• _Work request_
Please copy each line of the records below that includes the word "computer".
Exercise materials: Begin
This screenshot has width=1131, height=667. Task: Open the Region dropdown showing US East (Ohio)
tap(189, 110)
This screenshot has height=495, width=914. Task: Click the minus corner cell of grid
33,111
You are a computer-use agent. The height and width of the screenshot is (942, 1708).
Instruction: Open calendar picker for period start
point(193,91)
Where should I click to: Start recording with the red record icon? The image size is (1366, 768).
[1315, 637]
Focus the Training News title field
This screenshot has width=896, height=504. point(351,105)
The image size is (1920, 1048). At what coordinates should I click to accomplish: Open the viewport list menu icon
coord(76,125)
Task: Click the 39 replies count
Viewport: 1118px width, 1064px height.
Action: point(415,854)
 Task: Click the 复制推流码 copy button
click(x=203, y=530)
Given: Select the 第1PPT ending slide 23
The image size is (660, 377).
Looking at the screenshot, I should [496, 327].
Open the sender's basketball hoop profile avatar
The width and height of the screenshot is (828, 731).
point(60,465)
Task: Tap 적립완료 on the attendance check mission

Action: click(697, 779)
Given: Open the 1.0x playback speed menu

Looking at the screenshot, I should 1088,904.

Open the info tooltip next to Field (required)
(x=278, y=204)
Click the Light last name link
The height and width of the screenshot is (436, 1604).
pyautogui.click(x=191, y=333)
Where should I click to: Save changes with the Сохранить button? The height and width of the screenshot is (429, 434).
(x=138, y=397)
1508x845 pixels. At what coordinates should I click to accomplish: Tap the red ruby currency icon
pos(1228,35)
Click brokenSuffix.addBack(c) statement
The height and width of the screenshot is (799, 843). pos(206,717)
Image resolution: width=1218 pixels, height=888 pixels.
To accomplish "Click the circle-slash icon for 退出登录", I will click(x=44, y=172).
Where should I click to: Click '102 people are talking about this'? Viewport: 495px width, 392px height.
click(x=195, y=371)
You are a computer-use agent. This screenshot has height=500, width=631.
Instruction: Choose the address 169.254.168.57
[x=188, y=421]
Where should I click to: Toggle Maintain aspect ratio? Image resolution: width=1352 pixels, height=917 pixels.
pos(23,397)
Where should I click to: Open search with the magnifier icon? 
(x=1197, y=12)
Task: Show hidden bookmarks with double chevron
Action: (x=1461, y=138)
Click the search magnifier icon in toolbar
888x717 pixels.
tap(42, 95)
Exercise materials: End
• _Solution below_
You are a computer-use agent. The height and width of the screenshot is (942, 1708).
You are a computer-use agent. This screenshot has height=500, width=631.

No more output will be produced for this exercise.